Self advocacy - why is it so hard?

It’s funny how a few things collide, to suddenly make life crystal clear. It’s job application time for me, and I was lucky enough to receive three offers, strangely enough covering the gamut of work life balance from no after hours to full on subspecialty. After much deliberation, I chose the job that would best complement all my roles – mother, wife, doctor, furry friends owner, health advocate wannabe – you all know the list. I recognised I was burnt out, and at risk of leaving medicine altogether if I didn’t make an active decision to change my hours and where I was headed. Both my husband and I are in high level, full time roles, something I never felt comfortable with for the children. Here was my opportunity to make a change more in line with what I wanted for my family. I’m a firm believer in if-something-isn’t-right-fix-it, don’t just wish or whinge! Fast forward one week - past all the happiness at finally making a decision, the peace that the decision was right for me and mine, excitement of starting a new job, the daydreams and plans to incorporate fitness, walk the furry friends, spend more time with hubby and children - to today. I’m catapulted from a state of contented decision-making bliss into Guilt – guilt I now know is ‘doctor guilt’ (thank you Emily). It deserves a capital G, don’t you think, for the central place it often plays in women’s lives? So what happened?

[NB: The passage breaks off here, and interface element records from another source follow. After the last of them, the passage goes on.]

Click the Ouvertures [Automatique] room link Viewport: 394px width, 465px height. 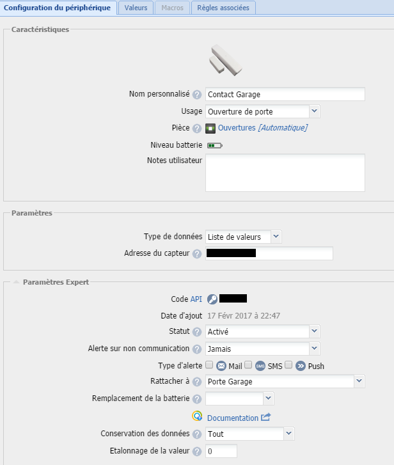(262, 128)
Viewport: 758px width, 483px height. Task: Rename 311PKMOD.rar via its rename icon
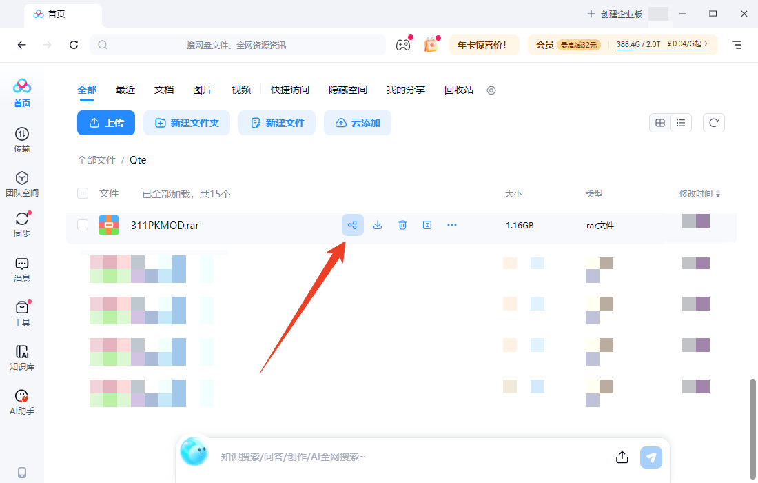tap(427, 224)
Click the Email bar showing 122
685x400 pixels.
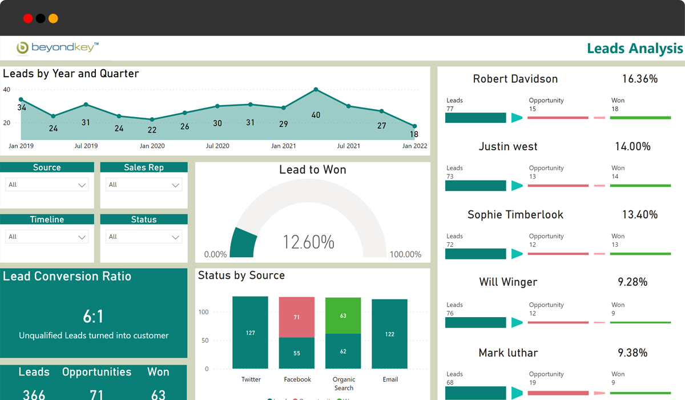[x=389, y=334]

Well a couple of things. Firstly, taking this new, wonderful job involves resigning from my current job, something that I’ve never had to do before (I’m yet to do this, because I’m waiting on a formal contract). It also means leaving a path I’d always thought I’d follow, and jumping into a reasonably unknown area for me. After making my decision, I had a conversation with the boss of the subspecialty I’d originally planned to follow, creating doubt in my mind that I’d made the correct choice. She wanted me to take her job offer, and I felt like I was letting her down in choosing not to. It was also ‘known’. After the ‘doctor guilt’ came self recrimination – in resigning, I am jumping ship, baling out, leaving colleagues in the lurch. In reality, my position is actually supernumerary at present, so in actual fact, no-one is left in the lurch, but my soon to be old hospital won’t remember that. I’m now the person I never thought I’d be – the one who leaves a post early.

This really forced me to choose what was important to me. I sat down and thought long and hard about my values, what I considered ethical, the life I wanted for my family, the sort of mother I wanted to be, and whether that married with my current workload (no surprises the answer is no). I pictured myself in each of the three jobs, and tried to see how I felt, what my reactions were. I read widely, trying to build a picture of my future career options. I came across an article about women failing to speak up when sexually harassed and why we are all so ingrained to be ‘good girls’, to not create waves, keep everyone else happy. I had many long chats with close medical friends, trusted senior colleagues, and my husband, who all agreed I should take this job. People who, like me, would never ordinarily leave a post early. I was told leaving a post early is common, people do it all the time. Not me though. Never me. In an ideal world, I would ask to start the new job when this one finishes, in five months time. That’s the path of least resistance.

But spending another week, let alone another month, in my current position is too long. My family needs to make a change now. As well as that, moving now saves me time at the end – possibly nearly a year of time (due to retrospectively counting some of this year, something that probably won’t happen if I don’t move until next year). The next five months in my current job is surplus to my training needs. So, for the first time in my life, I’ve chosen to do what is right for me. I’m going to take the community based, no after hours or on call job, and I’m going to start in 4 weeks. All I have to do now, is tell them. Resign. Although I’ve decided, I still question it, and probably will, until my contract arrives, and I have to make the decision final.

So I guess two questions. Has anyone else ever left a post early? Taken a leap of faith? Any advice on whether it turned out ok in the end? Fingers crossed.